The raised structural features on the cutting face and gauge between the channels, on which the cutters are mounted, are referred to as “blades. The blades and junk slots along the bit's face generally in a radial direction toward and then down the gauge of the body. The cutters are mounted on the blades in fixed positions, with fixed orientations, usually by brazing them into pockets that have been formed in the blades during casting or machining of the body. Each blade supports a plurality of discrete cutters. PDC bits may have any number of blades. PDC bits with 3-6 blades are typical, though more than 6 is possible. Some blades extend outwardly from the center of the bit to the gauge. These are referred to as primary blades. Other blades, referred to secondary blades, do not extend to the center of the bit. Most PDC bits share a similar cross-sectional shape, or profile. The center has a cone-like shape, which is usually concave though there are examples of PDC bits with convex cones. The diameter, depth and angle of the cone is chosen by a variety of design considerations and performance tradeoffs. Surrounding the cone is an area referred to as the nose. The area or region radially outward of the cone is referred to as the shoulder, where the bit's profile transitions from the nose to the gauge. Cutters on the shoulders of PDC bits function primarily to enlarge the borehole initiated by cutters located on the nose and in the cone.

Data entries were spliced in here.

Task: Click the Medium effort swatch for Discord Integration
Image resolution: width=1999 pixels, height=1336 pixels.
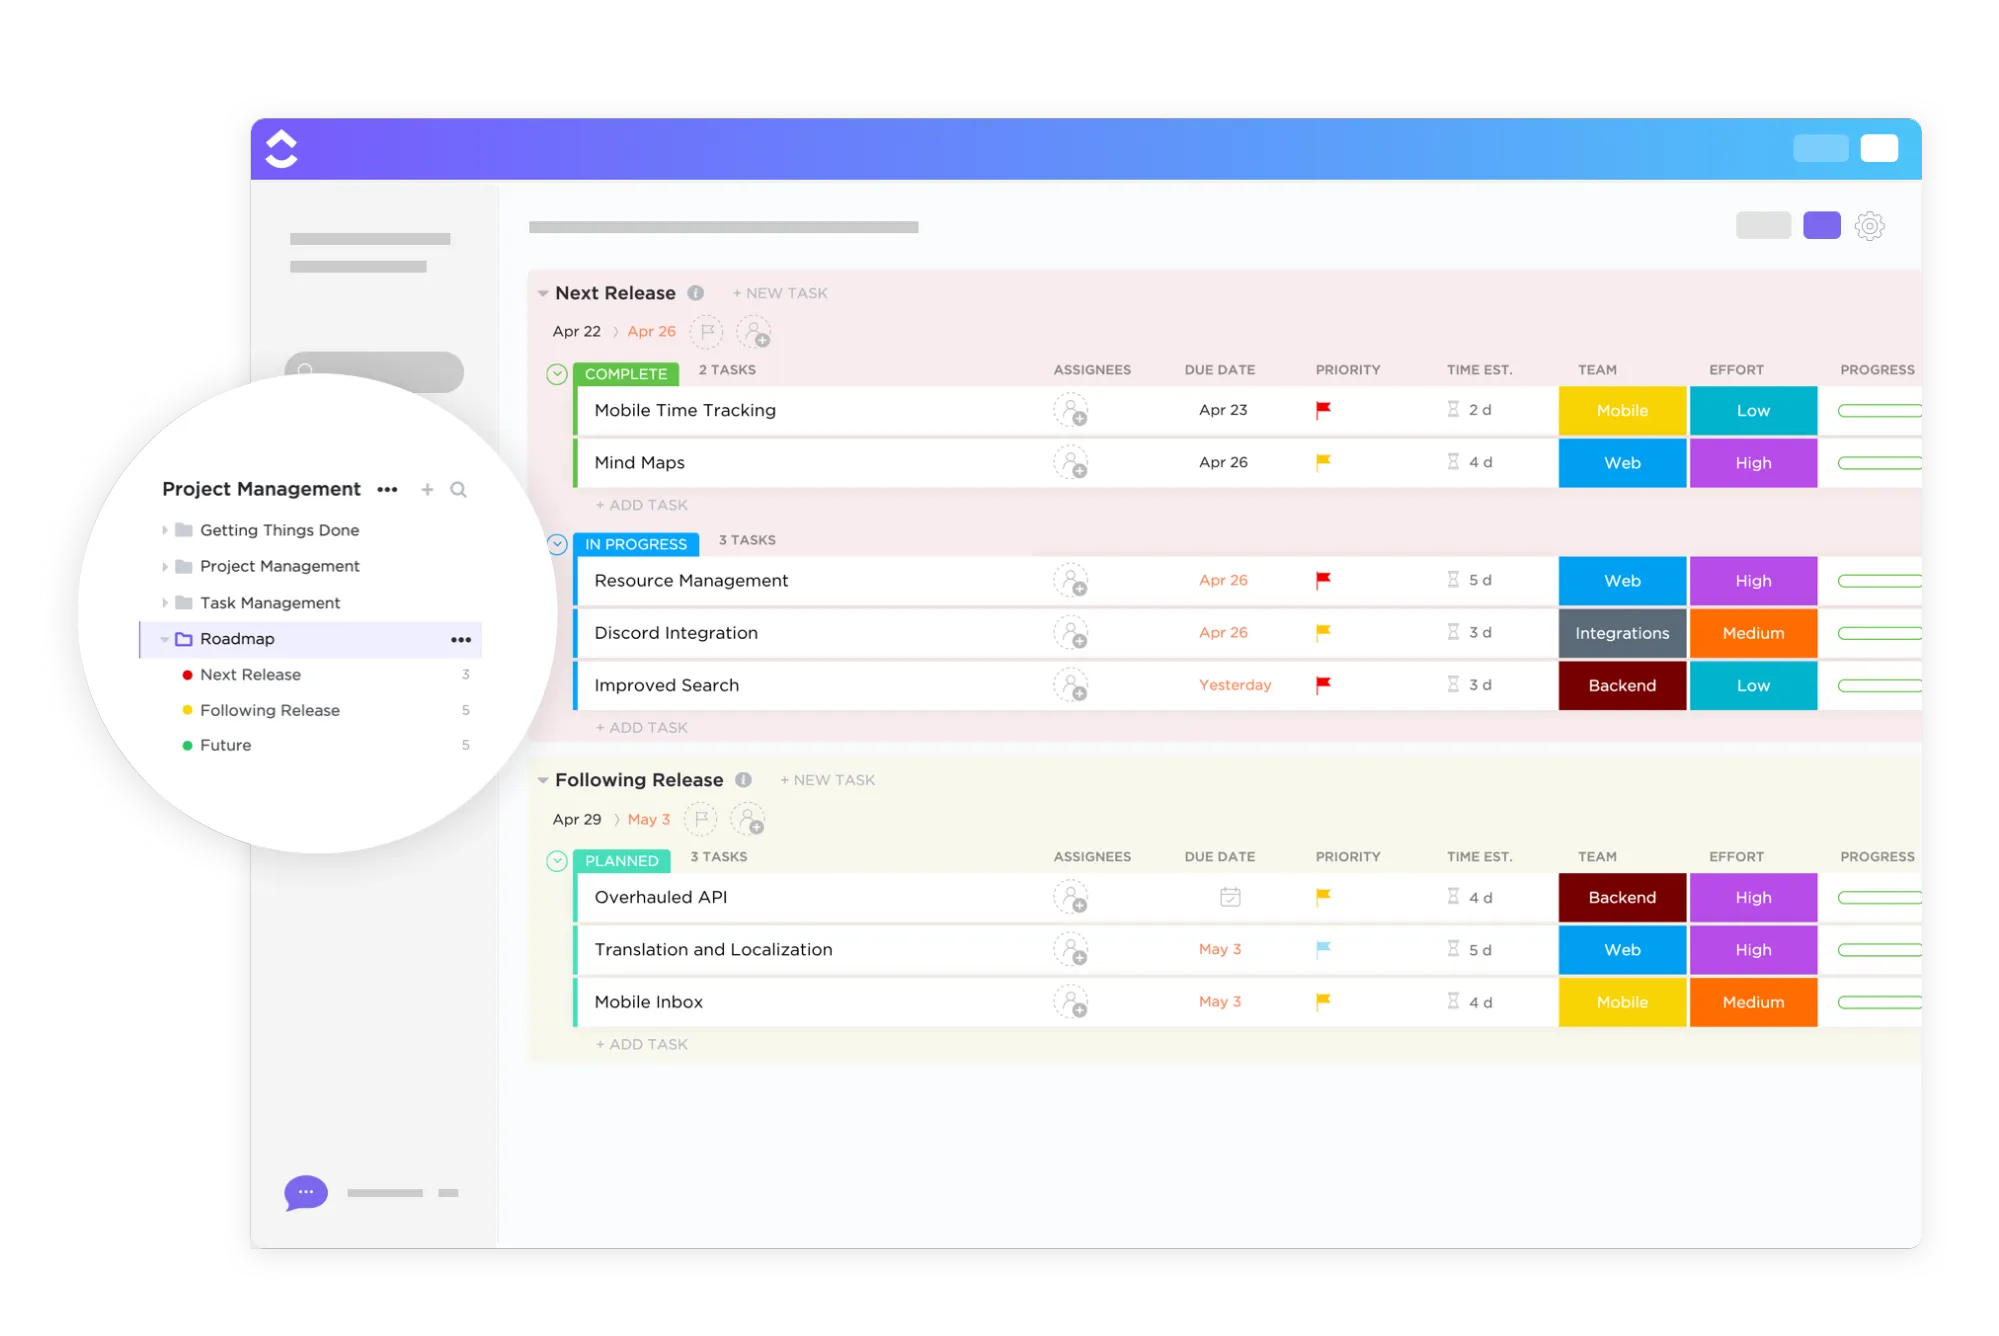Action: coord(1752,633)
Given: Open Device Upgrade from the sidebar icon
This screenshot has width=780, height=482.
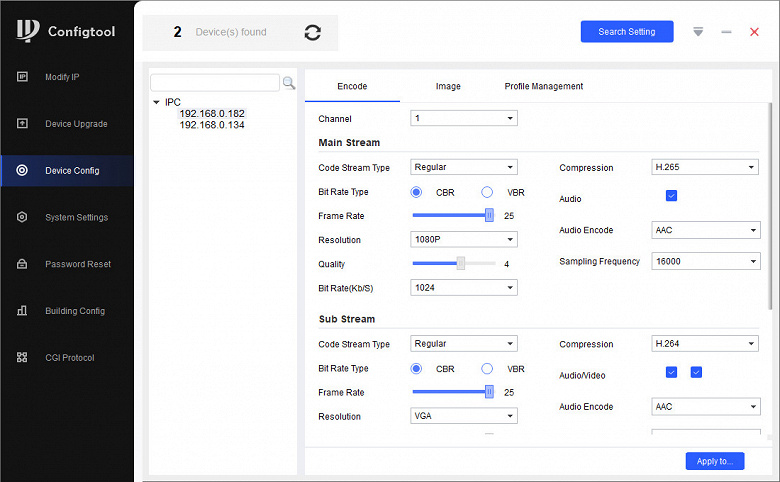Looking at the screenshot, I should (x=22, y=124).
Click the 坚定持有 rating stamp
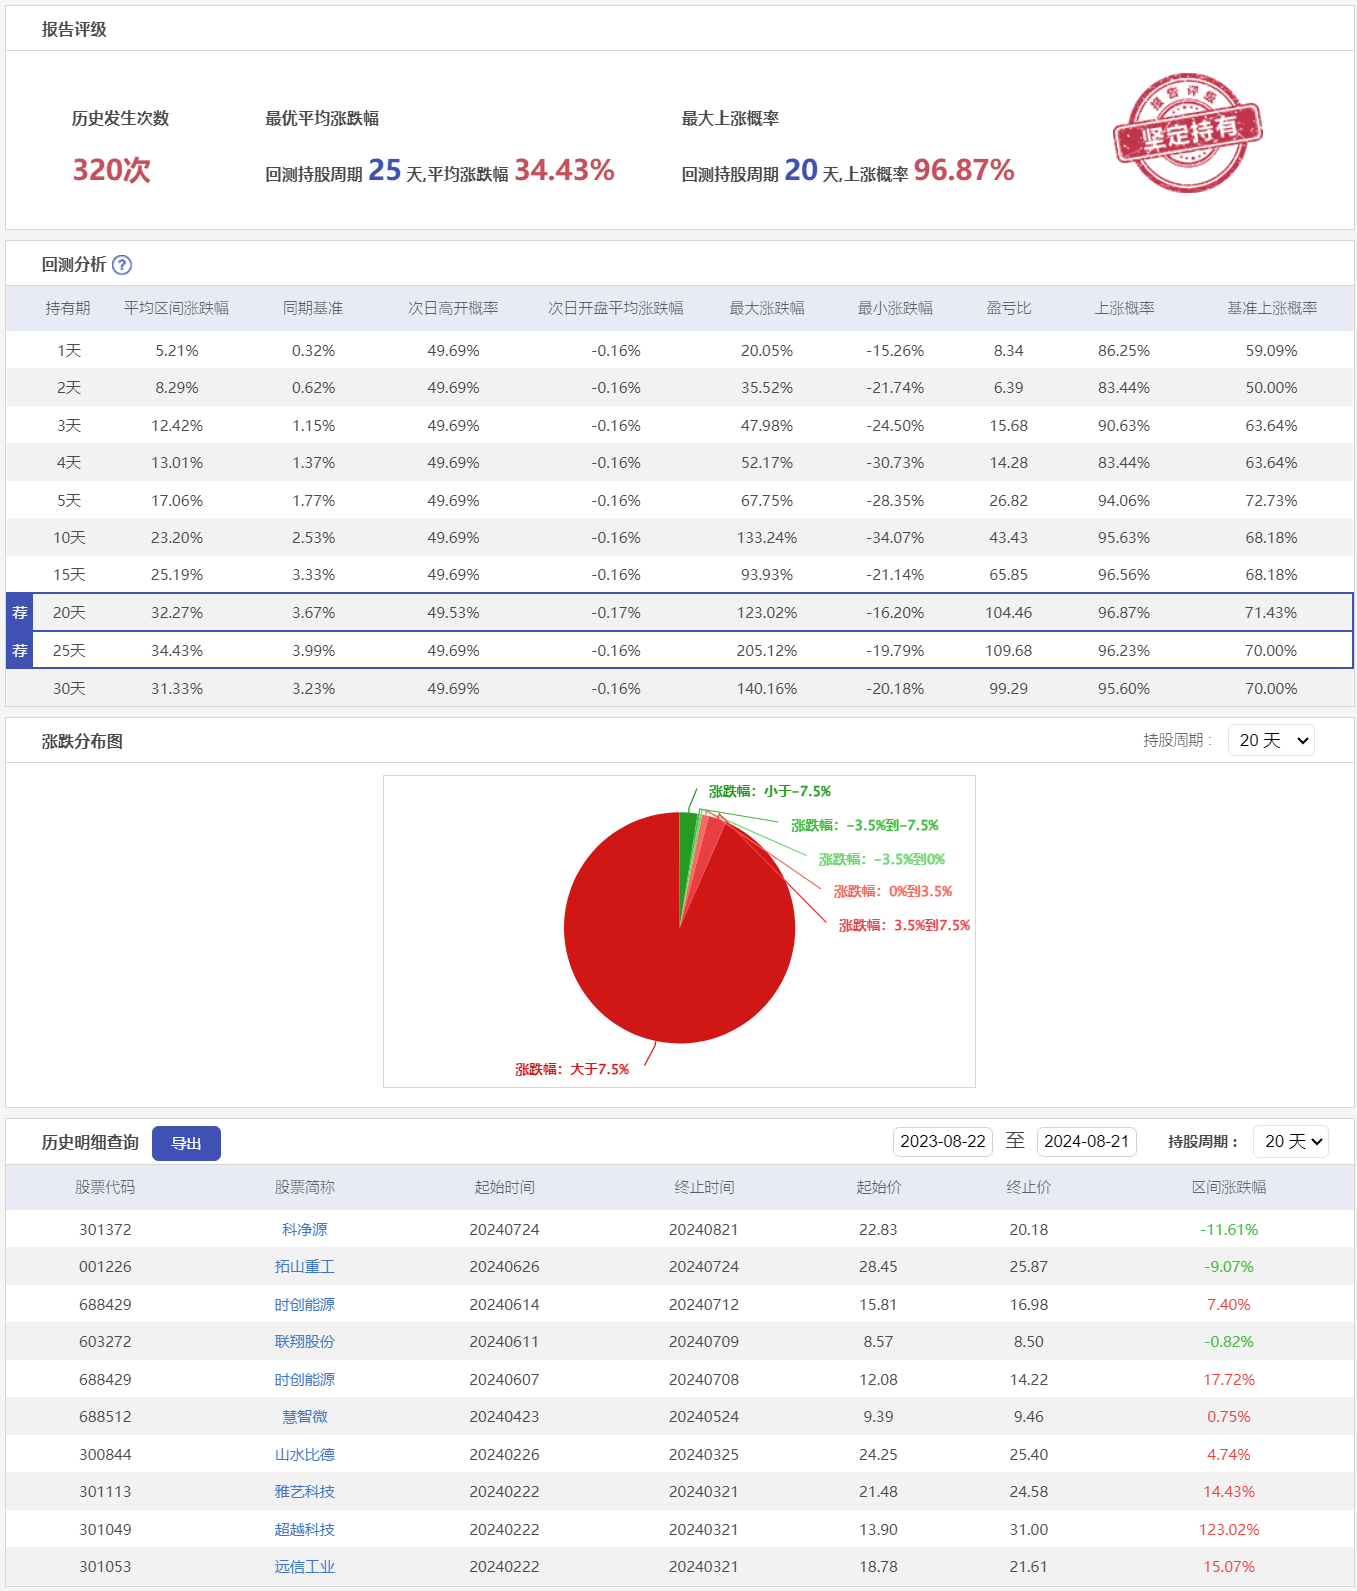This screenshot has height=1591, width=1357. click(1187, 132)
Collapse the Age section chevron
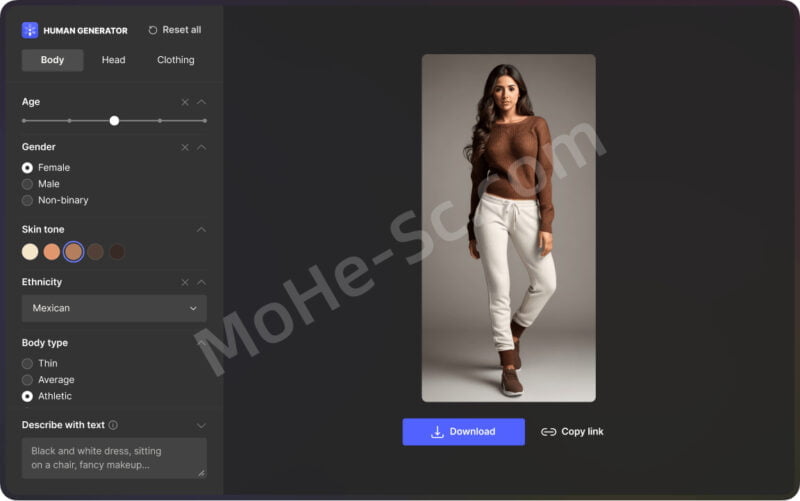The width and height of the screenshot is (800, 501). [x=201, y=102]
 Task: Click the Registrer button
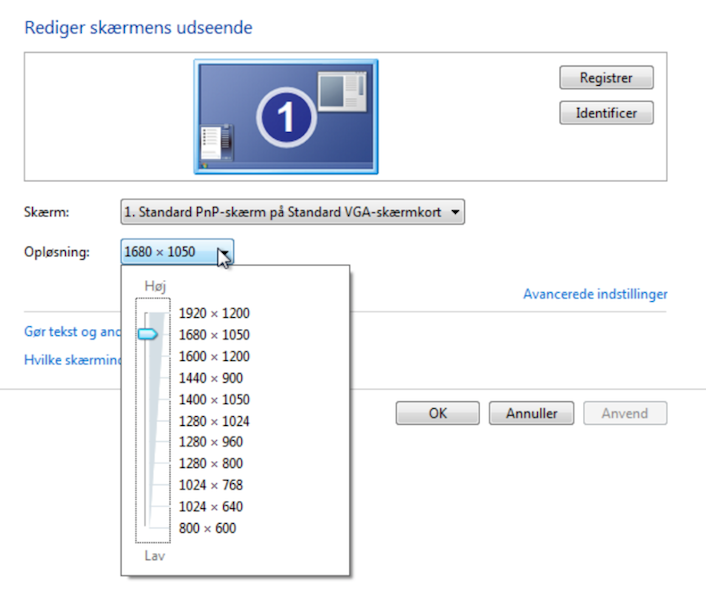(606, 78)
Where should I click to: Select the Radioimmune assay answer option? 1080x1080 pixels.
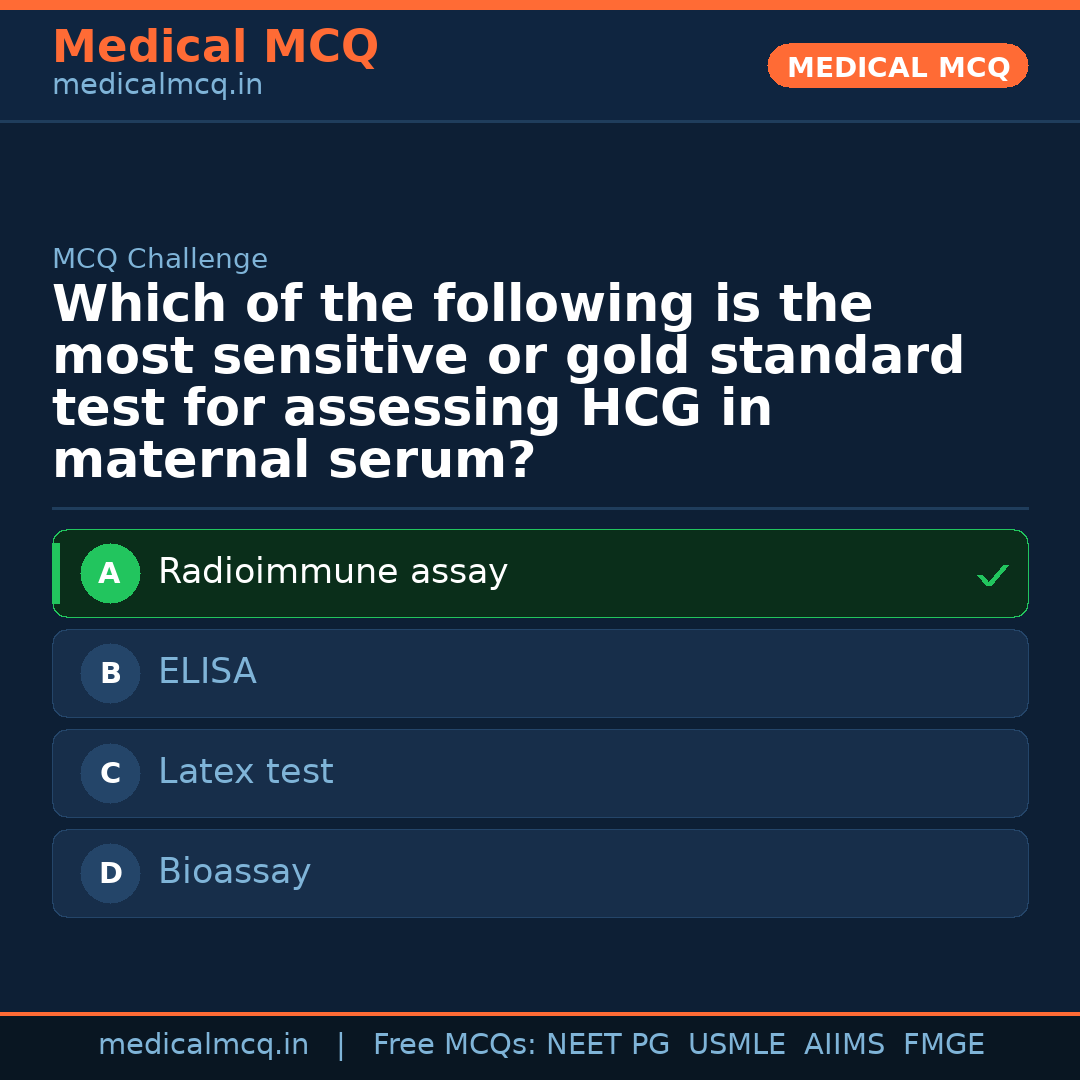coord(540,573)
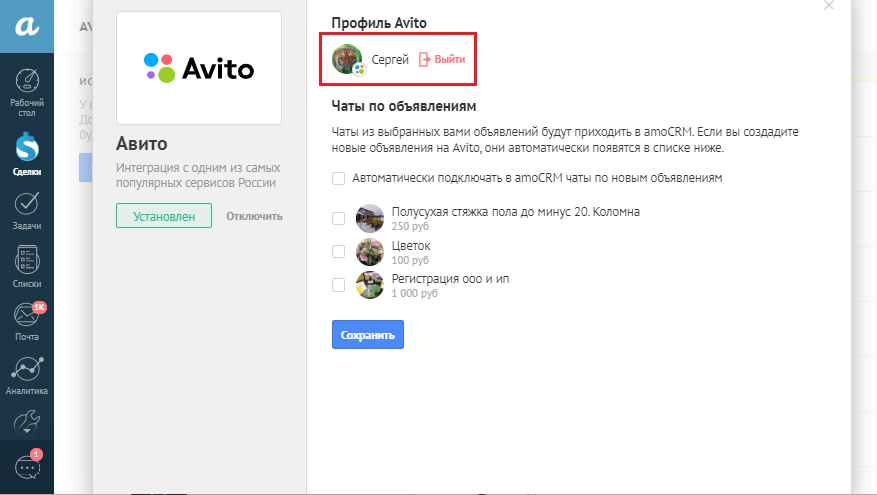This screenshot has height=495, width=877.
Task: Click the Avito logo image
Action: tap(199, 68)
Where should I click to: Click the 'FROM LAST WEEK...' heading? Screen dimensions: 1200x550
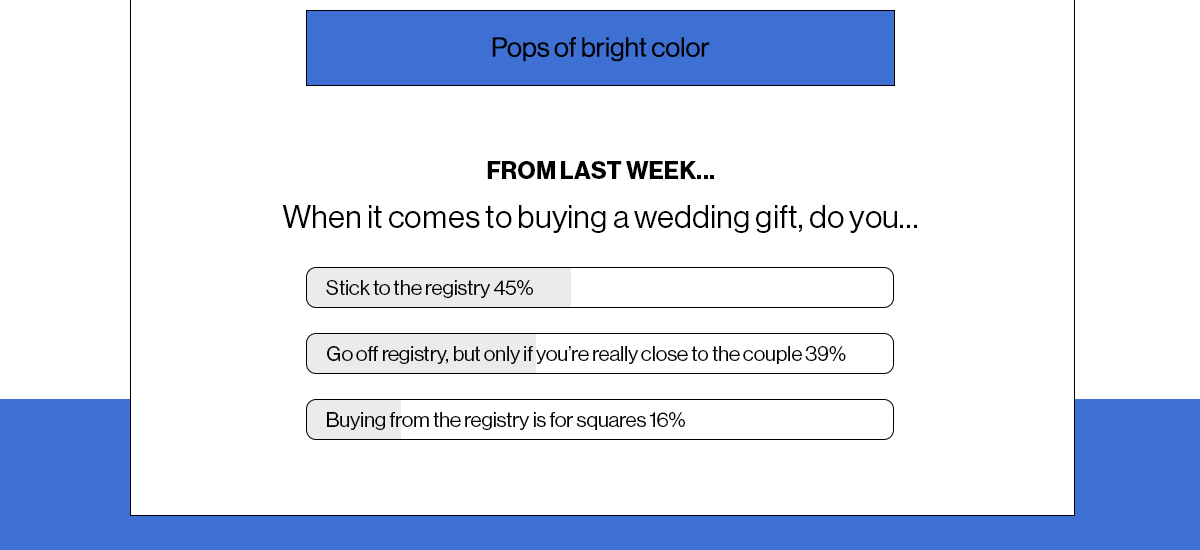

In addition to a radial position within a cutting profile, each cutter has a size and an orientation. Generally, orientation is defined with respect to one of two coordinate frames: a coordinate frame of the bit, defined in reference to the bit's axis of rotation; or a coordinate frame generally based on the cutter itself. The orientation of a cutter is usually specified in terms of a rotation about two axes: a side inclination or rotation and a forward/back inclination or rotation of the cutter. Side inclination is typically specified in terms of a lateral rake angle or side rake angle, depending on the frame of reference used. For the sake of simplicity, a reference to side rake or side rake angle is intended to include and encompass lateral rake, and vice versa, unless otherwise specified. Back inclination is specified in terms of an axial rake or back rake angle, depending on the frame of reference used. The cutter geometry for a bit can thus be specified by each cutter's radial position and distance from the center line of the bit, its angular position of the cutter on the bit face, the blade on which it is mounted, and its orientation.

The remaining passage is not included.